Exercise prompt = Which lines of the entries below include "computer"? List them all.
---*---
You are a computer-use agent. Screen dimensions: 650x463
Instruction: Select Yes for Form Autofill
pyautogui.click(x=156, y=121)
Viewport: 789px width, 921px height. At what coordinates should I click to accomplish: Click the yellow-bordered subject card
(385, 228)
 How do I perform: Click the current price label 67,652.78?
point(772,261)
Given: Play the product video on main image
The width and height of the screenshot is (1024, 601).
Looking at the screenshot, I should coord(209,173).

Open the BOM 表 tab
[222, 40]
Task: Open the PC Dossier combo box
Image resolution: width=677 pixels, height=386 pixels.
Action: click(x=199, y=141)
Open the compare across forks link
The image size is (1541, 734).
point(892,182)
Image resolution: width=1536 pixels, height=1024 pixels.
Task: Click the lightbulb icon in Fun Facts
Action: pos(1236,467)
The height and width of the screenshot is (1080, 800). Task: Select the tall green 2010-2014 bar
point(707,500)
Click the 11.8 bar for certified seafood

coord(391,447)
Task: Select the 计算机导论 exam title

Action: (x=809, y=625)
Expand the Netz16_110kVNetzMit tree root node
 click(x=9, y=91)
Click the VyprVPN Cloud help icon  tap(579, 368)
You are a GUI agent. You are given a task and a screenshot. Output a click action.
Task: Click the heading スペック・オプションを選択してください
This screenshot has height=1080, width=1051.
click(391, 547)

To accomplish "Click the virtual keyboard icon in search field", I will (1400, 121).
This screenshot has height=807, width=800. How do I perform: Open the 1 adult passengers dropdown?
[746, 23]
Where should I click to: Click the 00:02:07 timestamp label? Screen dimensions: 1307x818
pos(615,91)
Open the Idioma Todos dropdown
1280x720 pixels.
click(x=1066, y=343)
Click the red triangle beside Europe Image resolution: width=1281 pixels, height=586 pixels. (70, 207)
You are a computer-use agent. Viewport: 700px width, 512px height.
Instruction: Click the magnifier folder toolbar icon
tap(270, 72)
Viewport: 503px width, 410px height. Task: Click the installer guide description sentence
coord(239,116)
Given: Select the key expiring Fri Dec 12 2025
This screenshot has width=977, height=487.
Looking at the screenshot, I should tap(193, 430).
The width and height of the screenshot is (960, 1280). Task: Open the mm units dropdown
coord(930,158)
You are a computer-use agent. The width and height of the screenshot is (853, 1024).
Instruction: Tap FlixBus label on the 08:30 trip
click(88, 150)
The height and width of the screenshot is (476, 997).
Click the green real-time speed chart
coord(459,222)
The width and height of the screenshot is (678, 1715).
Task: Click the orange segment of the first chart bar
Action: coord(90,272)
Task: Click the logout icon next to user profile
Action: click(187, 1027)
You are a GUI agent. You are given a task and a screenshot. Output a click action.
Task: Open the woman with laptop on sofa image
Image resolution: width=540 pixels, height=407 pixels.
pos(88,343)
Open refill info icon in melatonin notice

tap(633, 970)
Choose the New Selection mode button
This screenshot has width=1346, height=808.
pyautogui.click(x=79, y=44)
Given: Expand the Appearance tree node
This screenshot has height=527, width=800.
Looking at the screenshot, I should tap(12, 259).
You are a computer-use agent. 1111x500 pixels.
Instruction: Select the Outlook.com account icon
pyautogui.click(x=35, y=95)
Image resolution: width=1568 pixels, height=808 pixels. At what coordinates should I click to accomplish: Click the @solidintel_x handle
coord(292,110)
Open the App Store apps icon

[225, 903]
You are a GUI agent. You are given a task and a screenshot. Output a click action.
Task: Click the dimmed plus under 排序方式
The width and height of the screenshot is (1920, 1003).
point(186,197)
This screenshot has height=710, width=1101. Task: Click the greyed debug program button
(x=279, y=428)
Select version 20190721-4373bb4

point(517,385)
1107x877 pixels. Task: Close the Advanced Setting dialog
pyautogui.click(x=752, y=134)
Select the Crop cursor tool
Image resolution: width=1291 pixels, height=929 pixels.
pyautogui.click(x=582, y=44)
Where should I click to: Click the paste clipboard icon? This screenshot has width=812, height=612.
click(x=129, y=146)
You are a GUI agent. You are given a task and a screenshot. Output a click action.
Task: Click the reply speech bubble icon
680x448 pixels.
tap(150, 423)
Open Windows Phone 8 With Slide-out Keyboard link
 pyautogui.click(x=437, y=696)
---*---
Task answer =
You are a computer-use agent. Screen dimensions: 650x463
You are a computer-use agent. Viewport: 700px width, 512px height.
You are a computer-use agent. The width and height of the screenshot is (853, 1024).
You are a computer-use agent. 1111x500 pixels.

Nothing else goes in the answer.